**WHAT THE TASK REQUIRES:** Exactly the lines from the one containing "The width and" through the final line of the data below, with pictures omitted, make up the answer.

Stored data entries
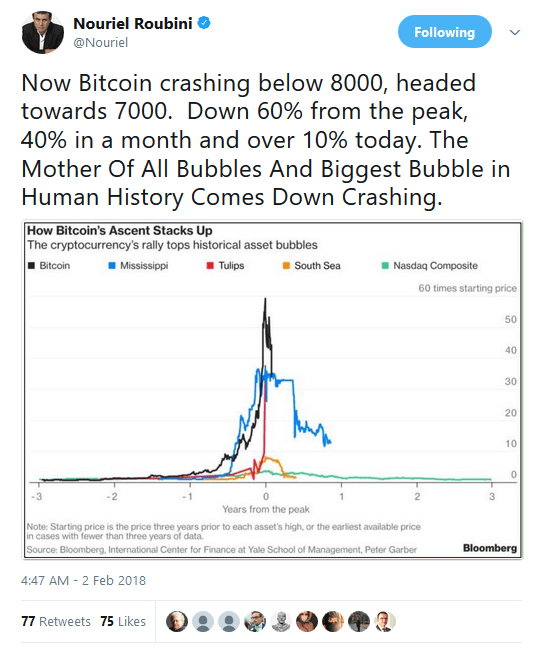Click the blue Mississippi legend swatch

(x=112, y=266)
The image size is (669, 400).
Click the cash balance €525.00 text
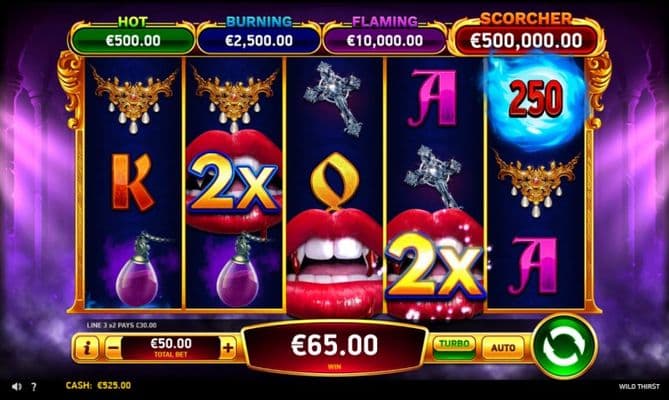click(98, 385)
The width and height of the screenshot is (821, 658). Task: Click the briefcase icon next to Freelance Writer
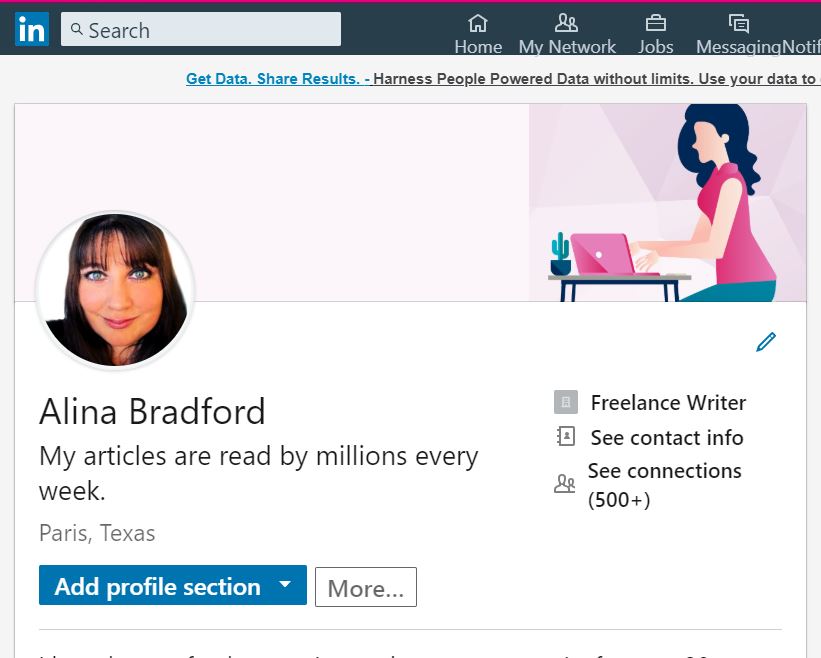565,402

**EXPECTED ANSWER:**
The width and height of the screenshot is (821, 658). Task: Click the briefcase icon next to Freelance Writer
565,402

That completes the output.